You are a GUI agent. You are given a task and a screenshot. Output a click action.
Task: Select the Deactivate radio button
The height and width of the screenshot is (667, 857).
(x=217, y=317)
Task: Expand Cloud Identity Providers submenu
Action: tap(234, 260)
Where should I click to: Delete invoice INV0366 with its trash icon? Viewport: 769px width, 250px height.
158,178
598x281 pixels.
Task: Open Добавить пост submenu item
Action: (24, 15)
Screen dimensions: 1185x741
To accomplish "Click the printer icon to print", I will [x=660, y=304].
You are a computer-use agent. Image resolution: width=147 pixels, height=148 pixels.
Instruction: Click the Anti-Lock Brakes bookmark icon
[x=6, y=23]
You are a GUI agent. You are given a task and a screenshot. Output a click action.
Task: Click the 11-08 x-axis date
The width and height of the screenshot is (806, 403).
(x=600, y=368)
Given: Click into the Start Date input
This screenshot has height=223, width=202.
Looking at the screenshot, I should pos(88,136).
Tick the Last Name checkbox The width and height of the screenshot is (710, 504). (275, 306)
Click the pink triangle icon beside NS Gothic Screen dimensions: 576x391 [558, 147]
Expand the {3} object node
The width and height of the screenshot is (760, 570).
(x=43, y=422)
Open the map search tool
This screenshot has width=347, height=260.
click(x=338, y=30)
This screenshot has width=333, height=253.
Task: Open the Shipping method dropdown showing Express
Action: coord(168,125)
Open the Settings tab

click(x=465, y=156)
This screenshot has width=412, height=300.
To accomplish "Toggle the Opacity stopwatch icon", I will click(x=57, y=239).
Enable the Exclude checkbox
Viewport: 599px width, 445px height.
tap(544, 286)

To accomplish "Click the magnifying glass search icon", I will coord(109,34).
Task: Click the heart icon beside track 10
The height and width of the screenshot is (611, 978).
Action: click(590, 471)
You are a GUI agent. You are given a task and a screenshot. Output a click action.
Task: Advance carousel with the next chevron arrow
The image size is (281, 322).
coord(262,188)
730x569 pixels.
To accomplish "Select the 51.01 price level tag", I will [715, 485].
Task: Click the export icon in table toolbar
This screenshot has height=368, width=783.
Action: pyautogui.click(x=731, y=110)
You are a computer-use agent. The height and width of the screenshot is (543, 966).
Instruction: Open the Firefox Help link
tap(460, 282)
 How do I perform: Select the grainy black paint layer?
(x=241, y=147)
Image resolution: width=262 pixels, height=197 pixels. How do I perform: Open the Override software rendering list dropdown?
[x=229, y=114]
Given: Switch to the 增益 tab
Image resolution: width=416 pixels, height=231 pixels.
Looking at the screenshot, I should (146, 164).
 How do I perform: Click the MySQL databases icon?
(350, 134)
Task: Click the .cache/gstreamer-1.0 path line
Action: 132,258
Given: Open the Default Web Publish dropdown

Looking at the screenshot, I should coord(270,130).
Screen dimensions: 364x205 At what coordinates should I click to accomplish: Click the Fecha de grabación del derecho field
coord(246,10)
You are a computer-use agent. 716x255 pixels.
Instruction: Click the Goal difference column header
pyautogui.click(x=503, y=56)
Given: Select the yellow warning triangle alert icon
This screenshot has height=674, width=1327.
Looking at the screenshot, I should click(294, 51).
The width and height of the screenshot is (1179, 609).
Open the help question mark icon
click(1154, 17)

* * * * * * * * *

#### EXERCISE AIM:
Write each line of the data above out again without altering a word.

#### RESPONSE BOX:
You are a GUI agent. You are given a task and a screenshot. Output a click action.
Task: Select the Deactivate radio button
The height and width of the screenshot is (667, 857).
(x=217, y=317)
Task: Expand Cloud Identity Providers submenu
Action: tap(234, 260)
Where should I click to: Delete invoice INV0366 with its trash icon? Viewport: 769px width, 250px height.
158,178
598x281 pixels.
Task: Open Добавить пост submenu item
Action: (24, 15)
Screen dimensions: 1185x741
To accomplish "Click the printer icon to print", I will [x=660, y=304].
You are a computer-use agent. Image resolution: width=147 pixels, height=148 pixels.
Instruction: Click the Anti-Lock Brakes bookmark icon
[x=6, y=23]
You are a GUI agent. You are given a task and a screenshot. Output a click action.
Task: Click the 11-08 x-axis date
The width and height of the screenshot is (806, 403).
(x=600, y=368)
Given: Click into the Start Date input
This screenshot has height=223, width=202.
Looking at the screenshot, I should pos(88,136).
Tick the Last Name checkbox The width and height of the screenshot is (710, 504). (275, 306)
Click the pink triangle icon beside NS Gothic Screen dimensions: 576x391 [558, 147]
Expand the {3} object node
The width and height of the screenshot is (760, 570).
(x=43, y=422)
Open the map search tool
This screenshot has width=347, height=260.
click(x=338, y=30)
This screenshot has width=333, height=253.
Task: Open the Shipping method dropdown showing Express
Action: coord(168,125)
Open the Settings tab

click(x=465, y=156)
This screenshot has width=412, height=300.
To accomplish "Toggle the Opacity stopwatch icon", I will click(x=57, y=239).
Enable the Exclude checkbox
Viewport: 599px width, 445px height.
tap(544, 286)

To accomplish "Click the magnifying glass search icon", I will coord(109,34).
Task: Click the heart icon beside track 10
The height and width of the screenshot is (611, 978).
Action: click(590, 471)
You are a GUI agent. You are given a task and a screenshot. Output a click action.
Task: Advance carousel with the next chevron arrow
The image size is (281, 322).
coord(262,188)
730x569 pixels.
To accomplish "Select the 51.01 price level tag", I will [715, 485].
Task: Click the export icon in table toolbar
This screenshot has height=368, width=783.
Action: pyautogui.click(x=731, y=110)
You are a computer-use agent. The height and width of the screenshot is (543, 966).
Instruction: Open the Firefox Help link
tap(460, 282)
 How do I perform: Select the grainy black paint layer?
(x=241, y=147)
Image resolution: width=262 pixels, height=197 pixels. How do I perform: Open the Override software rendering list dropdown?
[x=229, y=114]
Given: Switch to the 增益 tab
Image resolution: width=416 pixels, height=231 pixels.
Looking at the screenshot, I should (146, 164).
 How do I perform: Click the MySQL databases icon?
(350, 134)
Task: Click the .cache/gstreamer-1.0 path line
Action: 132,258
Given: Open the Default Web Publish dropdown

Looking at the screenshot, I should coord(270,130).
Screen dimensions: 364x205 At what coordinates should I click to accomplish: Click the Fecha de grabación del derecho field
coord(246,10)
You are a computer-use agent. 716x255 pixels.
Instruction: Click the Goal difference column header
pyautogui.click(x=503, y=56)
Given: Select the yellow warning triangle alert icon
This screenshot has height=674, width=1327.
Looking at the screenshot, I should click(294, 51).
The width and height of the screenshot is (1179, 609).
Open the help question mark icon
click(1154, 17)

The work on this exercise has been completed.